In March 2012, Court Ventures was purchased by Costa Mesa, Calif.-based Experian, one of the three major consumer credit bureaus. According to Martin, the proprietors of Superget.info had gained access to Experian’s databases by posing as a U.S.-based private investigator. In reality, Martin said, the individuals apparently responsible for running Superget.info were based in Vietnam.

Martin said he first learned of the ID theft service after hearing from a U.S. Secret Service agent who called and said the law enforcement agency was investigating Experian and had obtained a grand jury subpoena against the company.

While the private investigator ruse may have gotten the fraudsters past Experian and/or CourtVentures’ screening process, according to Martin there were other signs that should have alerted Experian to potential fraud associated with the account.
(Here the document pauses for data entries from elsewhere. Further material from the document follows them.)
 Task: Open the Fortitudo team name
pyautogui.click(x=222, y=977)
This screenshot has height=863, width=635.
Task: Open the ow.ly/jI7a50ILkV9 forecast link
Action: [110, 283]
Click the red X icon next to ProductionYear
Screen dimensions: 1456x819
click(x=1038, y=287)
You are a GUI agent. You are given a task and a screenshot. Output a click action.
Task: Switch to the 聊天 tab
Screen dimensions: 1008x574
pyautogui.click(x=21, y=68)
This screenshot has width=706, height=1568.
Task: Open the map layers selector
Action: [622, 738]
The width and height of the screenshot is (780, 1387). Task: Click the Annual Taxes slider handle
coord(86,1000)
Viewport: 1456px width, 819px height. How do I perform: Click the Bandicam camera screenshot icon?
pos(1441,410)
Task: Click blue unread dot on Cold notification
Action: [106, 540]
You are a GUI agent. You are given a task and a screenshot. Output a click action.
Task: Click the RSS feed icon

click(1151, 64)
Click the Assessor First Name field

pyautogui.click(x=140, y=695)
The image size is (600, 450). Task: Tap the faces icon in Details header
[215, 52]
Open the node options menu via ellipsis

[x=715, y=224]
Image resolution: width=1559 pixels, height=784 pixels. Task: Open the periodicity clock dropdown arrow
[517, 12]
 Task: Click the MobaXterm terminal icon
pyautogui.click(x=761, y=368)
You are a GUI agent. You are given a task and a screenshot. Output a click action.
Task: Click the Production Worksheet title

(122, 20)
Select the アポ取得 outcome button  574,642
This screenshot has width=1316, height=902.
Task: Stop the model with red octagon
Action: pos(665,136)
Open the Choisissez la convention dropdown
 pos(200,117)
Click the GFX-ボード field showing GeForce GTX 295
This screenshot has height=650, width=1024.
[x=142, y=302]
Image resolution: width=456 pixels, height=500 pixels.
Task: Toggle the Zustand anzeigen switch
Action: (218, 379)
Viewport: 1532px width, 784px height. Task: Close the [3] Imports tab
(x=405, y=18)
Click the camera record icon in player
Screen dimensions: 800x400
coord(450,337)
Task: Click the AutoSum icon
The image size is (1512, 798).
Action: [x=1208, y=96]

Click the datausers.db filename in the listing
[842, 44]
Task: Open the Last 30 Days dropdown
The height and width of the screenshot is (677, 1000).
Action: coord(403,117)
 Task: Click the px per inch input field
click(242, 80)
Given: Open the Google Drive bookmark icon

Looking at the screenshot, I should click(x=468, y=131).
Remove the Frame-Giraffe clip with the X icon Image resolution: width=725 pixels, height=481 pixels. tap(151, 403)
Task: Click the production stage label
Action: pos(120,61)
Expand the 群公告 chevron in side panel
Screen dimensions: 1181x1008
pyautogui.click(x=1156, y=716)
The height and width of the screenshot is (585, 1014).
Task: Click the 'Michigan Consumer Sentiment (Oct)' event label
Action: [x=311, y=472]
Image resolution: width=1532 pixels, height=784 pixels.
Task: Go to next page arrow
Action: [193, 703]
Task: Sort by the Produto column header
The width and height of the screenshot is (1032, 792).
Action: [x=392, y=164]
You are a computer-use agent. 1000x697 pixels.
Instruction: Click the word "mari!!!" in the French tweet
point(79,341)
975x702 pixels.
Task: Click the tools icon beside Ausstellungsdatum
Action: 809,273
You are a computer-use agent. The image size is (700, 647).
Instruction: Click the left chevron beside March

For example, Martin said the Secret Service told him that the alleged proprietor of Superget.info had paid Experian for his monthly data access charges using wire transfers sent from Singapore.

“The issue in my mind was the fact that this went on for almost a year after Experian did their due diligence and purchased” Court Ventures, Martin said. “Why didn’t they question cash wires coming in every month? Experian portrays themselves as the databreach experts, and they sell identity theft protection services. How this could go on without them detecting it I don’t know. Our agreement with them was that our information was to be used for fraud prevention and ID verification, and was only to be sold to licensed and credentialed U.S. businesses, not to someone overseas.”

Experian declined multiple requests for an interview.

(click here to continue reading Experian Sold Consumer Data to ID Theft Service — Krebs on Security.)

Or Pay The Price
Or Pay The Price

so if your account was one of the unlucky ones, what was stolen?

These services specialized in selling “fullz” or “fulls,” a slang term that cybercrooks use to describe a package of personally identifiable information that typically includes the following information: an individual’s name, address, Social Security number, date of birth, place of work, duration of work, state driver’s license number, mother’s maiden name, bank account number(s), bank routing number(s), email account(s) and other account passwords. Fulls are most commonly used to take over the identity of a person in order to engage in other fraud, such as taking out loans in the victim’s name or filing fraudulent tax refund requests with the IRS.

All told, findget.me and superget.info acquired or sold fullz information on more than a half million people, the government alleges.

Why exactly do we as a society allow Experian and similar organizations collect this data in the first place? They accumulate the data, and sell it to advertisers, or to scammers, and what benefit does it bestow on us? Other than headache and grief…

There was much gnashing of teeth when we discovered just how many hard disks the N.S.A. has filled with our personal data, why does Experian and other similar corporations get a pass from the public?

Revolution of The Innocent
Revolution of The Innocent

especially when Experian will skip away from this investigation with nothing more than a slap on the wrist with a wet noodle…

Meanwhile, it’s not clear what — if any — trouble Experian may face as a result of its involvement in the identity theft scheme. This incident bears some resemblance to a series of breaches at ChoicePoint, a data aggregator that acted as a private intelligence service to government and industry. Beginning in 2004, ChoicePoint suffered several breaches in which personal data on American citizens was accessed by crooks who’d used previously stolen identities to create apparently legitimate businesses seeking ChoicePoint accounts. ChoicePoint was later sued by the U.S. Federal Trade Commission, an action that produced a $10 million settlement — the largest in the agency’s history for a violation of federal privacy law.

Experian makes about $500,000,000 in profit a year, btw.